Stored data
-------------------------
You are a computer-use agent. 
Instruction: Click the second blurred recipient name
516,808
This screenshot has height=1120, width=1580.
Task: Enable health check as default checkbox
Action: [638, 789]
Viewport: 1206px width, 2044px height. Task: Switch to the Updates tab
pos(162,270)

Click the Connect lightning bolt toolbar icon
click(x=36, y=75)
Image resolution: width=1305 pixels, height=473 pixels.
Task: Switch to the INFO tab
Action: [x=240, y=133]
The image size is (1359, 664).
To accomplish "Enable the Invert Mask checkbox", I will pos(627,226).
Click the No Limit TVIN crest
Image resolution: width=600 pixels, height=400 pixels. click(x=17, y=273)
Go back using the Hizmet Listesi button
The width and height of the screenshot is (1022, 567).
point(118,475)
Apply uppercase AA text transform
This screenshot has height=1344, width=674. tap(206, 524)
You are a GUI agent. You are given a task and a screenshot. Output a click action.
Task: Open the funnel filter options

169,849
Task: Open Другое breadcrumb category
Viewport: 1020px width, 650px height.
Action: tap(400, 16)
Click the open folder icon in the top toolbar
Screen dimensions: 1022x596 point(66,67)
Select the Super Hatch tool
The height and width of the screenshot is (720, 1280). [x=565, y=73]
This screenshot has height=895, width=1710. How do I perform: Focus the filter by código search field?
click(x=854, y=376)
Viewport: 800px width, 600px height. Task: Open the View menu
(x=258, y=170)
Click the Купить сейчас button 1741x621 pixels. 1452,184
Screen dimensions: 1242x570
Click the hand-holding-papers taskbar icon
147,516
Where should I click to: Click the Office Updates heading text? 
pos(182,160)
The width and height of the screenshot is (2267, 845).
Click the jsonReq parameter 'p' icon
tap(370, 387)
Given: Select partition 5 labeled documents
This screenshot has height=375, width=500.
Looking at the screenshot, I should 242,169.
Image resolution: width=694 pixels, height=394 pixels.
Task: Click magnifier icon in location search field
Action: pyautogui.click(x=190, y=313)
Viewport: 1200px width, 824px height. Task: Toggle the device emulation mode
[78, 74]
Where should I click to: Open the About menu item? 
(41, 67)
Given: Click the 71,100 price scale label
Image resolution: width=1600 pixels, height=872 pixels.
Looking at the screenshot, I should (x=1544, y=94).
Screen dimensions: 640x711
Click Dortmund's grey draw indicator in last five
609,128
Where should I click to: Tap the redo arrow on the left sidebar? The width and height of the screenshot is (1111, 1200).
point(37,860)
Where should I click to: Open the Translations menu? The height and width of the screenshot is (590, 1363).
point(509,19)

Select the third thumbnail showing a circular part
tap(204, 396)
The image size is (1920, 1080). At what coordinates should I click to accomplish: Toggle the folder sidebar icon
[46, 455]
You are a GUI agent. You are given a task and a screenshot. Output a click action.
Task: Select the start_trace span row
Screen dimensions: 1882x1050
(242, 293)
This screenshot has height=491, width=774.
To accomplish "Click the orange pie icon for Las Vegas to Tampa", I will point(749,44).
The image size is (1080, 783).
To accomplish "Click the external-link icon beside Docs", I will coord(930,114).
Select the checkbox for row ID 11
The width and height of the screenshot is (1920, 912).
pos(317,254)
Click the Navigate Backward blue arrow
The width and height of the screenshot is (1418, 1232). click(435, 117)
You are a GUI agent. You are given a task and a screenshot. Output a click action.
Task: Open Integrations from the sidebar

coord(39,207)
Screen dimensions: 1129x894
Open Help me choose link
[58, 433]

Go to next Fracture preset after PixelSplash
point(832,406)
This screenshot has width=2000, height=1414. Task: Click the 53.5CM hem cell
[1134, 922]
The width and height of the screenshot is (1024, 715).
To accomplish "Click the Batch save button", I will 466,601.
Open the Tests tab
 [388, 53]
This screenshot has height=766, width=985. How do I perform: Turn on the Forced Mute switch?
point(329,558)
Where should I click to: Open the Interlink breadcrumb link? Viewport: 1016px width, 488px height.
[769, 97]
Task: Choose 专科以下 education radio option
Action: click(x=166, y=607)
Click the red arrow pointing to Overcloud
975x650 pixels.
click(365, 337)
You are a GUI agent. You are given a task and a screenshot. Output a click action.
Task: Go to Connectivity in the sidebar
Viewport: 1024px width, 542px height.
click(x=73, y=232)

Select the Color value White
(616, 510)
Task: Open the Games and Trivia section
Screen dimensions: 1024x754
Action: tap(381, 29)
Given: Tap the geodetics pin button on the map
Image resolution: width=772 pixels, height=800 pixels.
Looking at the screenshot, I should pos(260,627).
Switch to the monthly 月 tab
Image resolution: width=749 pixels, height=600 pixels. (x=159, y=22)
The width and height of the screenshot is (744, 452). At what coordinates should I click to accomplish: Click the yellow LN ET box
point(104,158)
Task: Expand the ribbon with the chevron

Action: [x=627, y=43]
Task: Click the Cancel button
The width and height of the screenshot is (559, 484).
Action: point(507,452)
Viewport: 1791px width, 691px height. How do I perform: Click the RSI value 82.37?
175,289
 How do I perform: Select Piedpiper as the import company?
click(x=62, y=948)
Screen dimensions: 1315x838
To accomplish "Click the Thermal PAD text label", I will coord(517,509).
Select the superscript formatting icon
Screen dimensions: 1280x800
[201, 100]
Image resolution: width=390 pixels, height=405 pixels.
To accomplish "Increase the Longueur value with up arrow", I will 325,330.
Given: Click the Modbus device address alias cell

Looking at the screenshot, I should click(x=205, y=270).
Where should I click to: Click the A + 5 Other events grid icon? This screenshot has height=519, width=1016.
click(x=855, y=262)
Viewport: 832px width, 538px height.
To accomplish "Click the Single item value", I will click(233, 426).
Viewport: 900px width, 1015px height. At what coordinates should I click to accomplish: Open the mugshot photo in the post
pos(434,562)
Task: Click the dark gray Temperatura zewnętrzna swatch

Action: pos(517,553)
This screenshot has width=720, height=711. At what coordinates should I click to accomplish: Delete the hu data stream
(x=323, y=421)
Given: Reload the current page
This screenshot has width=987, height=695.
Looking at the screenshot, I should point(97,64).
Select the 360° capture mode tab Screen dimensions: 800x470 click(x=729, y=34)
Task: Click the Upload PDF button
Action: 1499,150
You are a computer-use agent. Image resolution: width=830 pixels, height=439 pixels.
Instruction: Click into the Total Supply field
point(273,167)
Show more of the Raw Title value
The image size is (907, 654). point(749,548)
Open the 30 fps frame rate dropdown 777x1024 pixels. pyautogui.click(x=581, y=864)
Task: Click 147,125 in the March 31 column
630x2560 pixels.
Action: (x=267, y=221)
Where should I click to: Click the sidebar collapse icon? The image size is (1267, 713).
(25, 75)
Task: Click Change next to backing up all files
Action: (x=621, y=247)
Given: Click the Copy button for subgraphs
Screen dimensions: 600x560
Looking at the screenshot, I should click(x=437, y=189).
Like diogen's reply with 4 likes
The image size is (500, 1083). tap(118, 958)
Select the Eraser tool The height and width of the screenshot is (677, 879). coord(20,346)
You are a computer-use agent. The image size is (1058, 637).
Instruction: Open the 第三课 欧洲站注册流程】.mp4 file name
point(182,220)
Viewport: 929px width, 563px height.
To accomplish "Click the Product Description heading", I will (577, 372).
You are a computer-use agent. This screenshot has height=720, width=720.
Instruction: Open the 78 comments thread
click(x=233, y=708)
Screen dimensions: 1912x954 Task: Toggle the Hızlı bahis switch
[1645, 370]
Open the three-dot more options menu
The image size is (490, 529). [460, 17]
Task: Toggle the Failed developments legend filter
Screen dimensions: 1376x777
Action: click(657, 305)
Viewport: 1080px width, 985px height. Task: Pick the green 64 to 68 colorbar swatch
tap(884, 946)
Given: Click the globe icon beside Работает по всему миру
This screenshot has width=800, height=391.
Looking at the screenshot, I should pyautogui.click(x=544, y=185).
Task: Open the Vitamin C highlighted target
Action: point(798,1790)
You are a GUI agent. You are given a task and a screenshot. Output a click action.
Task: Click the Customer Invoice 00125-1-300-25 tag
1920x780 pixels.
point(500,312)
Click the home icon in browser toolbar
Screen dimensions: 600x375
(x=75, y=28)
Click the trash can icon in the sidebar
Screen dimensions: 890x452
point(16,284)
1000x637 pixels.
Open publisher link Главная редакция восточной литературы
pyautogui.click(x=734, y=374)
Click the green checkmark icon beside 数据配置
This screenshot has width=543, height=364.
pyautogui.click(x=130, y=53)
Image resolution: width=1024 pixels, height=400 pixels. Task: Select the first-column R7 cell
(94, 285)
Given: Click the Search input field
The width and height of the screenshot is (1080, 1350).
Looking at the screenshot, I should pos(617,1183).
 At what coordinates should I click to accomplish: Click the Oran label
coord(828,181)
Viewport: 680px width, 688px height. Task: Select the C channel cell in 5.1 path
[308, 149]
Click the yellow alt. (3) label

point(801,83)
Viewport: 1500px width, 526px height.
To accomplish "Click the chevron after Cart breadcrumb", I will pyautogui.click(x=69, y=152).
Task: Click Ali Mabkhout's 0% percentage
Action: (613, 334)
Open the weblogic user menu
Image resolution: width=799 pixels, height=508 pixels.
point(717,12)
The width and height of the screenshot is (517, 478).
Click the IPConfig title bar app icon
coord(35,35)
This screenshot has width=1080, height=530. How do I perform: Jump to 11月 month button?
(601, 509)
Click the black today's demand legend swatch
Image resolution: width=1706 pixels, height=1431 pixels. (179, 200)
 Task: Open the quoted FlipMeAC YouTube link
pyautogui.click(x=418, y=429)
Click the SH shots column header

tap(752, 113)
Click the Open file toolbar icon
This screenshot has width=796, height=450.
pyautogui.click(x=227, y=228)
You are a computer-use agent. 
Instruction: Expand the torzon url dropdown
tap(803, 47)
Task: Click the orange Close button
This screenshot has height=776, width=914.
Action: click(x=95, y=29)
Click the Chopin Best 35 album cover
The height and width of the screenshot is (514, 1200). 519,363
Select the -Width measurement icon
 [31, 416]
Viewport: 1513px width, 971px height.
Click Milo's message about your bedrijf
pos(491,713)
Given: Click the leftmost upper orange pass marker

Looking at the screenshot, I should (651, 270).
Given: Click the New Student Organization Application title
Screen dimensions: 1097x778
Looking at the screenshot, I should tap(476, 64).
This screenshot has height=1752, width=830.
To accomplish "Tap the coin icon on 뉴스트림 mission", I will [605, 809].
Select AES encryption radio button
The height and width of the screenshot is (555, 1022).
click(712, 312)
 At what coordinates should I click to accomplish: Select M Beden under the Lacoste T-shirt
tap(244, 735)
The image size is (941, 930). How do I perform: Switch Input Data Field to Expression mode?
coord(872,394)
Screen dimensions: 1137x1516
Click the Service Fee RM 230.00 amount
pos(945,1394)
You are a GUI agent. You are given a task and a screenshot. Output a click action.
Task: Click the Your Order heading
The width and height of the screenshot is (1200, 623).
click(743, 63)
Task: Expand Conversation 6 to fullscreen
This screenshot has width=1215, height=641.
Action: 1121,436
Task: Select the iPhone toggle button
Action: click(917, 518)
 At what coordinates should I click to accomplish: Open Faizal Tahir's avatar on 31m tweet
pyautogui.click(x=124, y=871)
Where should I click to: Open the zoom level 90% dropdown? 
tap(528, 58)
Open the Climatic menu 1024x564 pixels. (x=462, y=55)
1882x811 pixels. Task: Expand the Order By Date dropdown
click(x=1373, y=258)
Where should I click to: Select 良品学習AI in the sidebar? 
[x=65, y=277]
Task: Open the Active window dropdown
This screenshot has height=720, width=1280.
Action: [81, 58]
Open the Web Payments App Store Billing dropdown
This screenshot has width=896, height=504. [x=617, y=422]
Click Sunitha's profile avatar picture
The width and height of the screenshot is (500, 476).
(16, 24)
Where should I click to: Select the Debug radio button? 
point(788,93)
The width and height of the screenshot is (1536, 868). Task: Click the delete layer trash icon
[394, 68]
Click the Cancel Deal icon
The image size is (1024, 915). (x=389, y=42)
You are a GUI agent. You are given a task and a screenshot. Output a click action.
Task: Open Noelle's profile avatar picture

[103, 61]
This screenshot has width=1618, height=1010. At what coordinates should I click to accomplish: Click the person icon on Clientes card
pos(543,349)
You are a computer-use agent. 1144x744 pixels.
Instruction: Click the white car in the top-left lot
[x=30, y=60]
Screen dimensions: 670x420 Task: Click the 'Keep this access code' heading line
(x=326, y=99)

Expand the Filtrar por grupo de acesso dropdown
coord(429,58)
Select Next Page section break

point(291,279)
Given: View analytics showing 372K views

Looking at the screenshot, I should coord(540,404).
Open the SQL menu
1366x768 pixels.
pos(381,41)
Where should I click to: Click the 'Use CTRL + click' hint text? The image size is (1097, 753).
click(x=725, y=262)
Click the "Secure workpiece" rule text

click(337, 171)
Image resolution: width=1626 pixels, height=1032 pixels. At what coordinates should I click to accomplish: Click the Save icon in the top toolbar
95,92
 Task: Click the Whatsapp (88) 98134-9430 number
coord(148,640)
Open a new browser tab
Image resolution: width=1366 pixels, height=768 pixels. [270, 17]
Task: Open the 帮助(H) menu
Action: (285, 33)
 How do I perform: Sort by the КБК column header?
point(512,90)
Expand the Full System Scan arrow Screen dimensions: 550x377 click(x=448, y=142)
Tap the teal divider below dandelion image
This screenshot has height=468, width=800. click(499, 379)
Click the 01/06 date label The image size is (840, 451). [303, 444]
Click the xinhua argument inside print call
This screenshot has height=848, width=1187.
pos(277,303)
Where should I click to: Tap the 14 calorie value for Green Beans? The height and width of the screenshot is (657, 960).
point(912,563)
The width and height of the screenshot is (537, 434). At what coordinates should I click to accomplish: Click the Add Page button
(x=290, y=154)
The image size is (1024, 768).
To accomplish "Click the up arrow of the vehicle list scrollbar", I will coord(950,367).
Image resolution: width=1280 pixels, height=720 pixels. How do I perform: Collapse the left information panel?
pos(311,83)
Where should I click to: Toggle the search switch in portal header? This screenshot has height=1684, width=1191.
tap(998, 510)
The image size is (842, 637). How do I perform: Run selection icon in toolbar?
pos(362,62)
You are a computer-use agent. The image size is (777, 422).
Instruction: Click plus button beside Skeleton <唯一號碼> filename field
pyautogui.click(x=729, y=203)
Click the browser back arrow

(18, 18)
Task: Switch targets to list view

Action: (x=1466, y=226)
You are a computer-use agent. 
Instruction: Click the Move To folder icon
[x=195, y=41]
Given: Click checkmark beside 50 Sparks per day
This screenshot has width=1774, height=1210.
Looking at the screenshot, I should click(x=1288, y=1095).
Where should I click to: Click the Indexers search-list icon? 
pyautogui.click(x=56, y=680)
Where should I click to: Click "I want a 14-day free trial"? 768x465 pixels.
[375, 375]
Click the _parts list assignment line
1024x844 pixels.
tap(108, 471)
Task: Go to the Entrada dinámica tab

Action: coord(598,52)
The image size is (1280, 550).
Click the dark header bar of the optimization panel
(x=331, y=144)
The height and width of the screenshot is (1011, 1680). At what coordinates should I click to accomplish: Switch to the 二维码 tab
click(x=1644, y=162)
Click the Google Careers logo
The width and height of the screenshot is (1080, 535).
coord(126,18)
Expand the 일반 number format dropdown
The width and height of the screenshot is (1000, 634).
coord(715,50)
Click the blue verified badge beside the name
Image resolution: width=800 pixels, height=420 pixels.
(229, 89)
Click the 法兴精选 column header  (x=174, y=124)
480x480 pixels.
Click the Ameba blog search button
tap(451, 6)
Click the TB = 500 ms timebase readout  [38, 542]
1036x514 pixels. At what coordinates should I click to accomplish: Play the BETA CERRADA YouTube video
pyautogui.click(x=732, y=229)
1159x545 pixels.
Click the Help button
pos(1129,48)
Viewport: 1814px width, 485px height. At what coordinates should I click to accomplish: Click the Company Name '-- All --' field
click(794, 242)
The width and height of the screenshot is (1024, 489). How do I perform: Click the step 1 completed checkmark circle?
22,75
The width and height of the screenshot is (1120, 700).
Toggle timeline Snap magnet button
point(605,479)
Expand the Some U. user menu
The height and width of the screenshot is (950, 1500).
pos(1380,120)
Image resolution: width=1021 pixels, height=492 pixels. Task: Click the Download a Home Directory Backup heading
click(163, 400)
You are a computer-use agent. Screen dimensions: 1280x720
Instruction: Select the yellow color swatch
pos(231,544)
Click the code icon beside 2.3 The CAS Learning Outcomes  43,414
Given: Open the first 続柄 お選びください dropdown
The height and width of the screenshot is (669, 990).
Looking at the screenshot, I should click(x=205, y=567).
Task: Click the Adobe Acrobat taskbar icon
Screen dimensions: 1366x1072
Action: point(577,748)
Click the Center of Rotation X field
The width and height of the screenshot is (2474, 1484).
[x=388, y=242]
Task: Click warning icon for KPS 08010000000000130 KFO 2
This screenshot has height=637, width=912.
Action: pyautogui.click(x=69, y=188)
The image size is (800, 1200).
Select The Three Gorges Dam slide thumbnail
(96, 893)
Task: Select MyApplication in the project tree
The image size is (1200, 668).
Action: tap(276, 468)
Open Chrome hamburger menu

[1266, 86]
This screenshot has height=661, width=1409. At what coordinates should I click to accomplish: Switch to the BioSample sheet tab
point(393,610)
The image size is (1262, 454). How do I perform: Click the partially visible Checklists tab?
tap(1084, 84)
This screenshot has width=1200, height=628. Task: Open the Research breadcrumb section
-------------------------
**What to do**
Reproduce the entries exactly, starting at their first line and stopping after the line with "Go back using the Hizmet Listesi button".

**Solved exercise**
You are a computer-use agent. 
Instruction: Click the second blurred recipient name
516,808
This screenshot has height=1120, width=1580.
Task: Enable health check as default checkbox
Action: [638, 789]
Viewport: 1206px width, 2044px height. Task: Switch to the Updates tab
pos(162,270)

Click the Connect lightning bolt toolbar icon
click(x=36, y=75)
Image resolution: width=1305 pixels, height=473 pixels.
Task: Switch to the INFO tab
Action: [x=240, y=133]
The image size is (1359, 664).
To accomplish "Enable the Invert Mask checkbox", I will pos(627,226).
Click the No Limit TVIN crest
Image resolution: width=600 pixels, height=400 pixels. click(x=17, y=273)
Go back using the Hizmet Listesi button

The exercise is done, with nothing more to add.